DCEs have been used in the decision-making criteria of other diseases, for example, to inform the weighting in multiple-criteria decision models or to inform economic evaluations through estimating willingness to pay.43 Furthermore, DCEs have been successfully used to elicit respondents’ preferences over the design of goods or services.44 Therefore, using preference shares as a criterion within the STAR or another framework could help to ensure that patients’ preferences are explicitly considered by decision-makers and that decisions better reflect them. As the Excel-based simulation tool allows assessment of different hypothetical scenarios, it could be useful in approaches such as decision conferences to design pathways of care based on empirical evidence of patient’s preferences. Time should be incorporated in the service design stage to ensure that stakeholders understand this or a similar tool to produce meaningful insights. Dehmel et al note ‘(using approaches in) combination can bring deeply contextualised, user-centred, operational and experimentally verified ideas for development interventions prior to their implementation’ We found that the hypothetical options we assessed were useful for designing and implementing COPD treatment in the context of local service delivery while considering patients preferences.
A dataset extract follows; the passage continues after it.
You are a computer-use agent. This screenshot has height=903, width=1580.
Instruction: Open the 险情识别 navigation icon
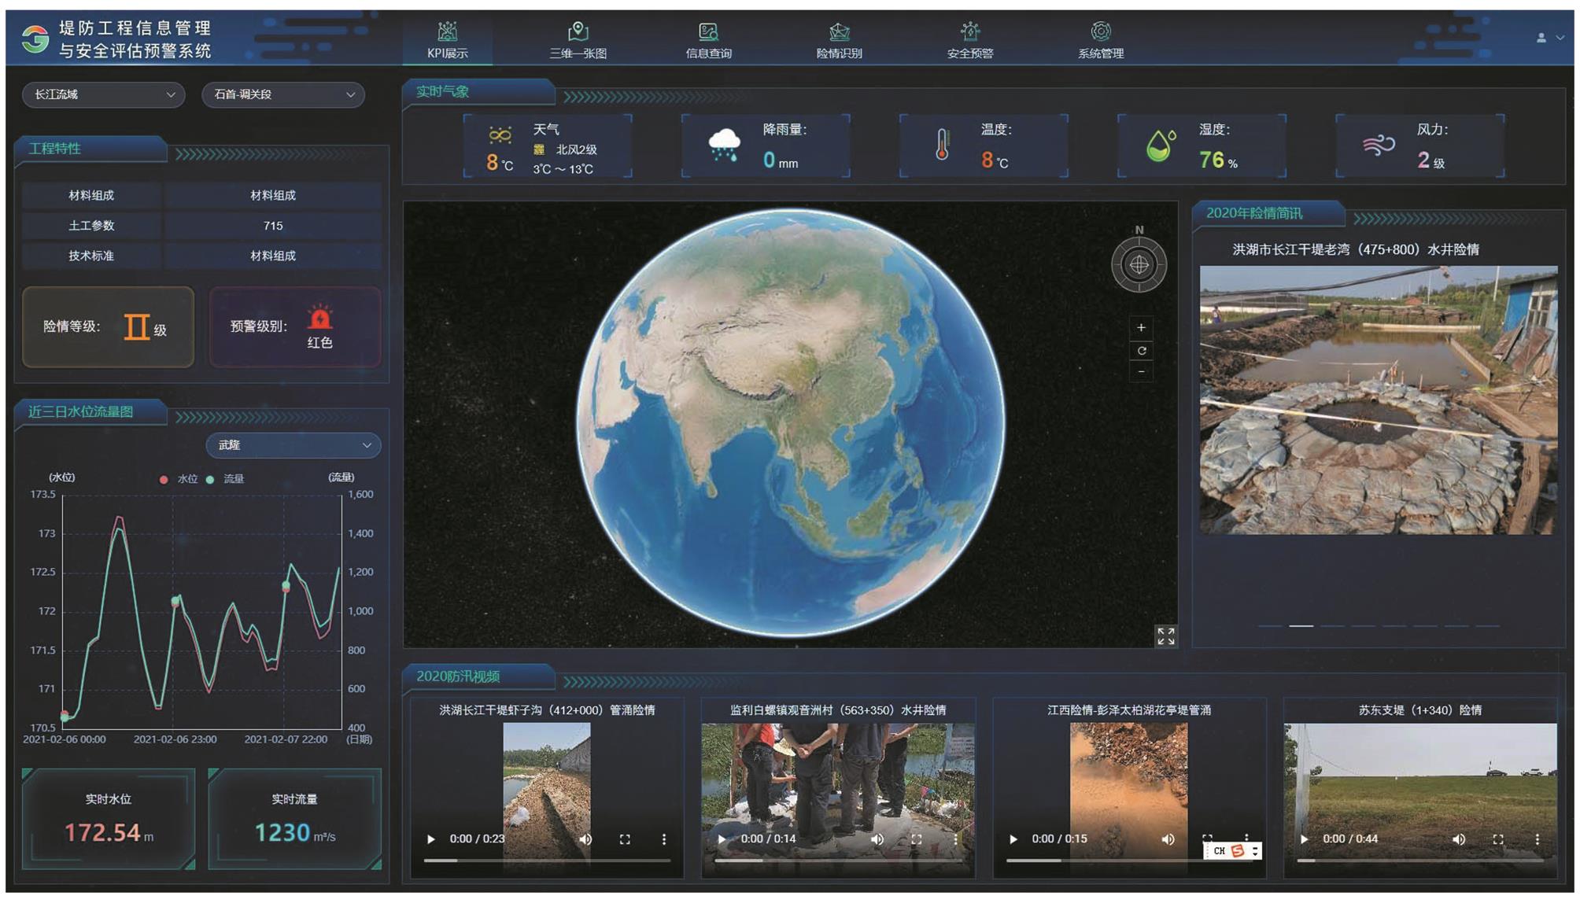839,31
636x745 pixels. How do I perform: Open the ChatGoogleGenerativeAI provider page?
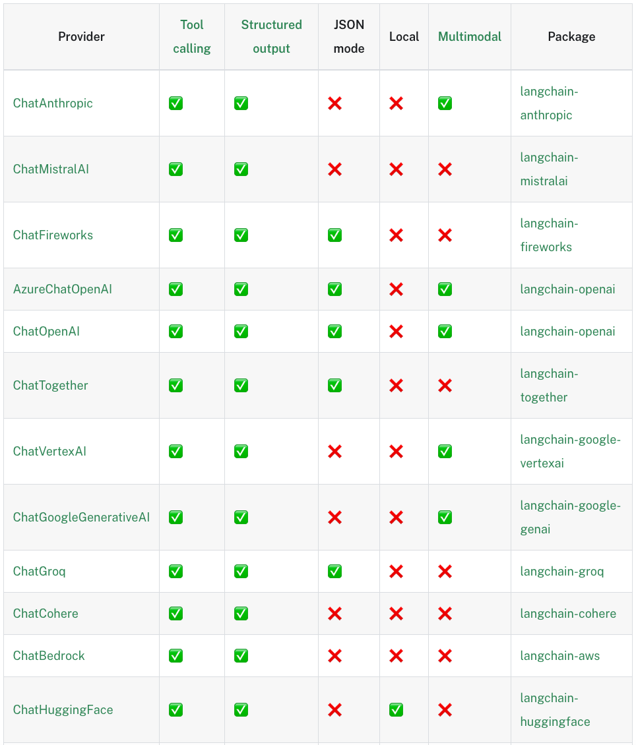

Wider system impacts of scenario analyses might be related to cost, resources and health outcomes. For example, given that our participants equally supported in-person group appointments and online individual appointments, the latter is likely to be less resource-intensive, thus potentially saving providers money and providing quicker access to treatments and relief of symptoms for patients.

Conclusions

Our DCE provided insight into the preferences of 520 people with COPD. It also produced empirical findings to apply to resource allocation decision-making. This dual approach could be especially useful in areas where uptake and adherence to therapies are low, such as pulmonary rehabilitation. Furthermore, it enables strategies to be considered at the mesolevel, which will be important as ICSs develop throughout England. A future direction of research would be to engage people not already interacting with healthcare services to help design strategies that will improve reach and engagement, particularly in subgroups at risk of missed diagnosis.